- INSTRUCTION 1:
From the XPEL 2008 results release, reproduce the stretch that begins at the words "Cost of Sales." and stops after the words "in the industry.".
- INSTRUCTION 2:
In the XPEL 2008 results release, list every item the company cites as a source of its sales and marketing expenses for the year ended December 31, 2008.
- INSTRUCTION 3:
Pick up the XPEL 2008 results release after its final sentence and keep writing it.

- TEXT PASSAGE:
— Start —

XPEL Announces 2008 Results

Published 

XPEL ANNOUNCES 2008 RESULTS

– 34% Increase in Total Revenues –
– Completed Disposition of 2 subsidiaries –

SAN ANTONIO, TEXAS, May 1, 2009XPEL Technologies Corp. (TSXV: DAP.U) announced today results for the year ended December 31, 2008 as compared to the year ended December 31, 2007.

Ryan Pape, XPEL’s CEO, stated, “Over the past nine months, through management changes, an internal reorganization and the disposition of two subsidiaries, we have brought the cost structure of the business in-line with our revenues. We are beginning to see the benefit of these efforts as we look forward to the first quarter of 2009 where we anticipate net income profitability. As 2009 progresses we will continue to look for opportunities to expand product distribution and enter new strategic markets, while maintaining a cost-effective and prudent approach to operating our business.”

Year Ended December 31, 2008 compared to the Year Ended December 31, 2007

Revenues. Revenues increased from $5,790,459 to $7,776,128, or 34% between periods. The increase in revenues is primarily a result of significant increases in our Installation, kit and material sales between periods. Installation, kit and material sales increased $2,385,563 or 68% between periods and increased as a % of total revenues to 76% of our total revenues for the year ended December 31, 2008. This increase was primarily due to the acquisition of Shadow Tinting, Ltd., and its strong installation and wholesale PPF and tint film business in June of 2007.

Cost of Sales. Cost of sales increased from $2,421,274 to $3,503,109, and increased as a percentage of revenues to 45%. Our cost of sales is primarily related to the selling of XPEL Paint and Headlamp Protection Film and other tools and chemical products used in the industry.

Expenses. General and administrative expenses increased 23% to $4,230,196 in calendar year 2008 from $3,431,910 during calendar year 2007. The increased general and administrative expenses were primarily a result of the acquisition of Shadow Tinting, Ltd., in June 2007 and increased legal fees related to the lawsuit that was settled during the fourth quarter of 2008.

Sales and Marketing expenses increased $269,887 from $443,713 for the twelve months ended December 31, 2007 to $713,600 for the twelve months ended December 31, 2008. The Company incurred sales and marketing expenses during the year ended December 31, 2008 related to the launch of XPEL Protection Film in the fourth quarter of 2007, its sponsorship in the Grand Am Rolex series, expenses related to the NADA trade show in February of 2008 and costs related to our annual dealer conference in April 2008.

— End —

- DATASET CONTENT:
— Start —

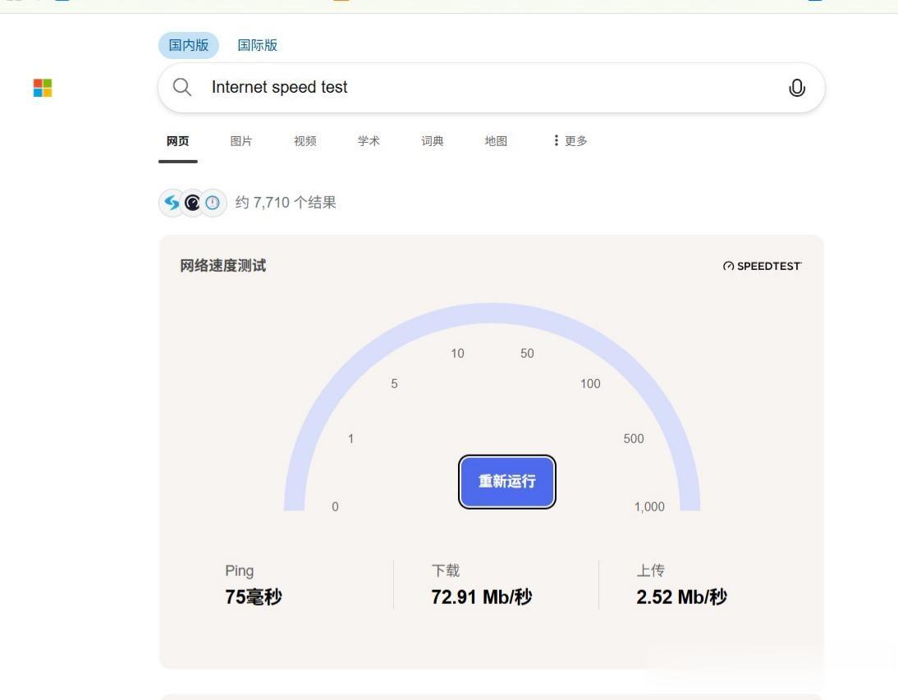Click the blue swirl source icon
898x700 pixels.
coord(172,202)
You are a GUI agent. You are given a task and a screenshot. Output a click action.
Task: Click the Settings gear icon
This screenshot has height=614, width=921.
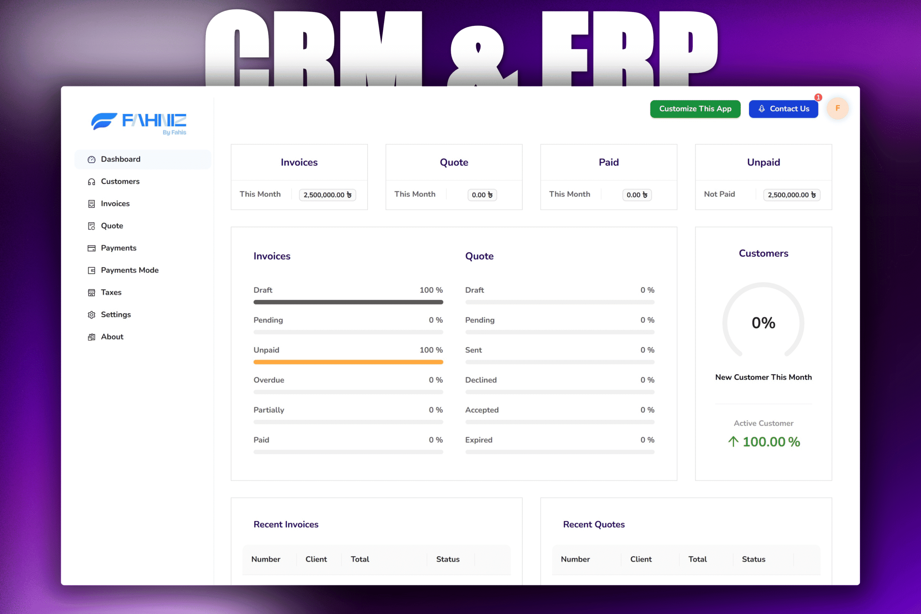(x=92, y=315)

— End —

- EXERCISE RESPONSE 1:
Cost of Sales. Cost of sales increased from $2,421,274 to $3,503,109, and increased as a percentage of revenues to 45%. Our cost of sales is primarily related to the selling of XPEL Paint and Headlamp Protection Film and other tools and chemical products used in the industry.

- EXERCISE RESPONSE 2:
- The launch of XPEL Protection Film in the fourth quarter of 2007
- Its sponsorship in the Grand Am Rolex series
- The NADA trade show in February of 2008
- The annual dealer conference in April 2008

- EXERCISE RESPONSE 3:
Amortization expense of property, plant and equipment increased slightly to $102,573 for the year ended December 31, 2008 from $97,269 for the year ended December 31, 2007.

During the latter half of 2007 the Company acquired intangible assets associated with the aforementioned acquisition and a patent. As a result, the amortization of intangible assets increased approximately $223,745 between years.

During the year ended December 31, 2008, the Company performed a valuation of the goodwill associated with its acquisitions. Based on the carrying value of the goodwill as compared to the implied fair market value of goodwill, the Company recorded impairment expense of $2,525,423 during the period. As the impairment expense was associated with the original acquisitions of ArmourfendCAD, Inc. and Paintshield, Ltd., the total impairment expense of $2.5 million has been included in loss from discontinued operations for the year ended December 31, 2008.

Net loss. The Company had a net loss of $3,917,926 for the year ended December 31, 2008 as compared to a net loss of $823,915 for the year ended December 31, 2007. The net loss included losses from discontinued operations of approximately $2.7 million and $77,000 for the years ended December 31, 2008 and 2007.

When adjusted for non-cash expenses such as stock compensation, amortization expense, unrealized foreign exchange, non-recurring legal fees and the settlement of a lawsuit, as well as the losses from discontinued operations, the adjusted net loss for the year ended December 31, 2008 was approximately $250,000 as compared to an adjusted net loss of approximately $156,000 for the year ended December 31, 2007.

In order to overcome the difficult economic climate that exists today and maintain the momentum first seen in the third quarter of 2008, it is imperative that the Company continue to expand the sales of paint protection film (PPF), increase same store installation sales, increase its DAP revenues and maintain a strong control over expenditures, the sum of which will lead to recurring profitable operations.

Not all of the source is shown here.